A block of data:

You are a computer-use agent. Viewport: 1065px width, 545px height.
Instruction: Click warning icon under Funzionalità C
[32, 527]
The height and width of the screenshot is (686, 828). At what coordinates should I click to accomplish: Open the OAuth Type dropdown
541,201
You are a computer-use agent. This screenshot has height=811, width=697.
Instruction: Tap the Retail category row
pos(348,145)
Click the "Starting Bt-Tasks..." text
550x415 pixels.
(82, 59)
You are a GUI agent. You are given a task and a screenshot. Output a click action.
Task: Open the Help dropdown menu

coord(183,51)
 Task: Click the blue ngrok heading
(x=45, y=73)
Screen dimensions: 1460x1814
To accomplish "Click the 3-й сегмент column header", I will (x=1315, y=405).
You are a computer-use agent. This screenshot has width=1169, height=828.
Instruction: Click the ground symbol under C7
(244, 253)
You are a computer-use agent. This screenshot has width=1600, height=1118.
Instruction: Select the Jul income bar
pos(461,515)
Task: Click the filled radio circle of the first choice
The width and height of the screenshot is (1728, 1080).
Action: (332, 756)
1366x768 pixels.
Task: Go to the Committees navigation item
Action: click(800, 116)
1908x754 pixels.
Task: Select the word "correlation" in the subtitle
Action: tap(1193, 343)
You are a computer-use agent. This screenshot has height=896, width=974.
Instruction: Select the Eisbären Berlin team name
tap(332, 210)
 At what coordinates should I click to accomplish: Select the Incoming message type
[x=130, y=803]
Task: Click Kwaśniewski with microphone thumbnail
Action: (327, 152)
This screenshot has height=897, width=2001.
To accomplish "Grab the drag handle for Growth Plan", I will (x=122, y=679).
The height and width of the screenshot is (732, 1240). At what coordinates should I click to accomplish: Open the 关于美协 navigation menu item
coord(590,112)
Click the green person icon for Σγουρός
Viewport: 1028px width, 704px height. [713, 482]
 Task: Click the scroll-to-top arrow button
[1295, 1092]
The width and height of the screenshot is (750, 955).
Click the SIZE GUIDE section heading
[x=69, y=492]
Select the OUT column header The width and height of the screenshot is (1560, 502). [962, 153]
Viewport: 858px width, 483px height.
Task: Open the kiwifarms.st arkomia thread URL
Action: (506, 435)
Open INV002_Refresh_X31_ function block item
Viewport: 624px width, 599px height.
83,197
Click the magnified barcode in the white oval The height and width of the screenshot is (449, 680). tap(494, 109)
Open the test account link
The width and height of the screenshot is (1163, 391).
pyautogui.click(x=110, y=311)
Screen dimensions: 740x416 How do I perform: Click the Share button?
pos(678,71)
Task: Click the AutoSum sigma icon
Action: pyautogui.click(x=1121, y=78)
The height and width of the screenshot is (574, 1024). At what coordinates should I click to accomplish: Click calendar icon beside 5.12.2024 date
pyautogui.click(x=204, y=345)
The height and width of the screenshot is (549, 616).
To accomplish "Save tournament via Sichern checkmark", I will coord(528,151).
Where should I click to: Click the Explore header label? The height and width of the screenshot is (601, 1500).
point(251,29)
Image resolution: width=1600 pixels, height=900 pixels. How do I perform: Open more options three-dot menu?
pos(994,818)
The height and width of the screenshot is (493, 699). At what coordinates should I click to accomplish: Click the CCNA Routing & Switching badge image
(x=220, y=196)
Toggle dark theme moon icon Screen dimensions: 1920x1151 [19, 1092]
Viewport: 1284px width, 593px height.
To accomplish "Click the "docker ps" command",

WHAT TO DO: Change "screenshot" to "image" in everything from the line containing "Task: Click the filled" down to the line containing "Viewport: 1028px width, 704px", and write those lines out again with nothing else altered.

EXPECTED ANSWER:
Task: Click the filled radio circle of the first choice
The width and height of the image is (1728, 1080).
Action: (332, 756)
1366x768 pixels.
Task: Go to the Committees navigation item
Action: click(800, 116)
1908x754 pixels.
Task: Select the word "correlation" in the subtitle
Action: tap(1193, 343)
You are a computer-use agent. This image has height=896, width=974.
Instruction: Select the Eisbären Berlin team name
tap(332, 210)
 At what coordinates should I click to accomplish: Select the Incoming message type
[x=130, y=803]
Task: Click Kwaśniewski with microphone thumbnail
Action: (327, 152)
This image has height=897, width=2001.
To accomplish "Grab the drag handle for Growth Plan", I will (x=122, y=679).
The height and width of the image is (732, 1240). At what coordinates should I click to accomplish: Open the 关于美协 navigation menu item
coord(590,112)
Click the green person icon for Σγουρός
Viewport: 1028px width, 704px height. [713, 482]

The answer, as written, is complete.